With increase in technology a hot topic is addition, more specific the video game kind. In this blog it will look at several articles that have researched video game addictions, along with proposing potential directions for the future of the disorder.

Background of Video Game Addiction

As the world has become more reliant on technology, so has the increase in those that use video games. With the increase in gamers video game addiction is a disorder that has emerged, which has drawn many researchers that wish to better understand the topic. Video games no longer just service the younger generation as some gamers can be in their early thirties and still average about eight hours a week (Mathews et al., 2018). Many trying to figure out what are the predictors for video game addiction and who is most likely to fall under the spell of video game addiction. Others trying to figure out if there is a way to reduce the chance of video game addiction happening or a potential way to cure those that do have it severely. For the Game Developers Conference (GDC) this topic fits best with the advocacy track because video game addiction fits with finding quality of life and hoping to fix this in a positive way for the community.
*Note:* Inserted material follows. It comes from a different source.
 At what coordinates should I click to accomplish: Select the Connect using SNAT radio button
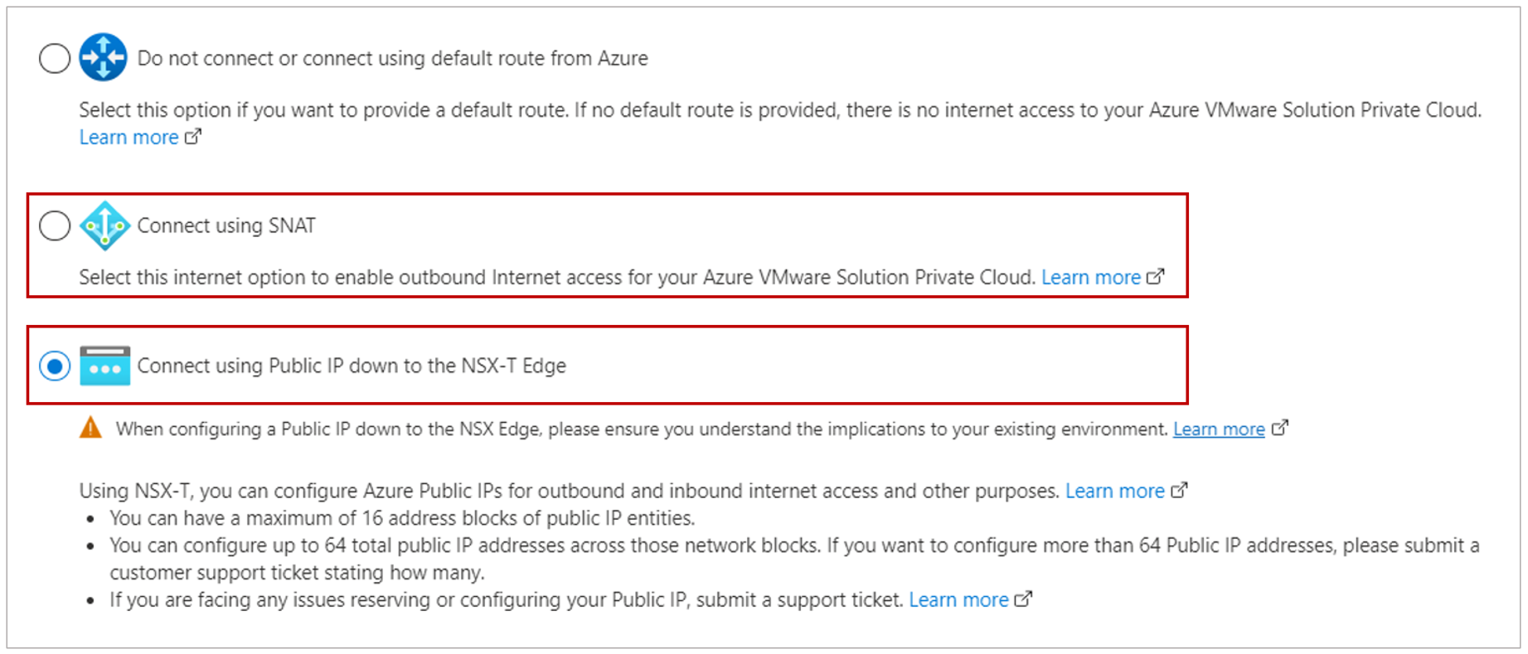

There are multiple forms of entertainment and video games are now one of the dominate forms, with over one billion individuals playing video games worldwide (Gorman et al., 2018). When gaming was first started there was not the large online player base that there is in current times. Even with this in mind in the 1980s there was “Pac-man’s Elbow”, which essentially was players suffering from joint problems from hitting the buttons and moving the joysticks for hours at a time (Weinstein, 2010). This means that video game addiction does not likely just come from online multiplayer games, it could also come from single player games. By having this large online part of gaming for some individuals it could act as a way to have all their social interactions in one place (van Rooij et al., 2011). In other cases, there is a chance that video games could be a way to of coping or escaping from reality (Loton et al., 2016). With the World Health Organization (WHO) adding gaming disorder as a mental health condition, this has sparked research and talks into ways to treat the new disorder (Gorman et al., 2018). By having the possibilities of these happening to gamers this make it a topic to continue to investigate, since the gaming industry seems to be growing each day.

Potential Demographic Determinates of Video Game Addiction

With the rise in cases of video game addiction, so has there been a rise in the number of research articles wishing to better understand the topic. A large portion of reports have been about if there are different groups that fall under video game addiction and if there is a different between normal gamers and video game addicts. In study by Wittek et al. (2016), they tried to determine if video game addiction was based on demographics such as age, place of birth, and gender. When compared to the ages of 16-30 years it was showed that ages 31-50 fell into the categories of normal and engaged gamer and ages 51-80 was significantly in the normal gamer or nongame category. With place of birth it is likely those from Africa, Asia, or Americas were significantly related to those in the addicted or problem gamer categories. For gender it was found that males were likely to be addicted or problem gamers compared to females. Another potential explanation for why boys tend to be more likely to be addicted to video games is because they tend to higher motivational states. What this means is that reward prediction, learning reward values, and cognitive state make it more likely for males to become hooked into the game (Weinstein, 2010). Another potential explanation for gender it is likely from the fact that in most studies males tend to play video games more than females. From these results when it comes to age it is likely because video games are still a fairly new invention so it affects those that are on the younger side. Another study by van Rooij et al. (2011), found that there are different groups when it comes to identifying those that are gamers. In this there are addicted heavy online gamers, but there is also a group of heavy online gamers that are non-addicted. The difference between the two is slight in terms of psychosocial health, but in terms of persistence over time the addicts tended to keep the heavy gaming going for over a year compared to the non-addicted.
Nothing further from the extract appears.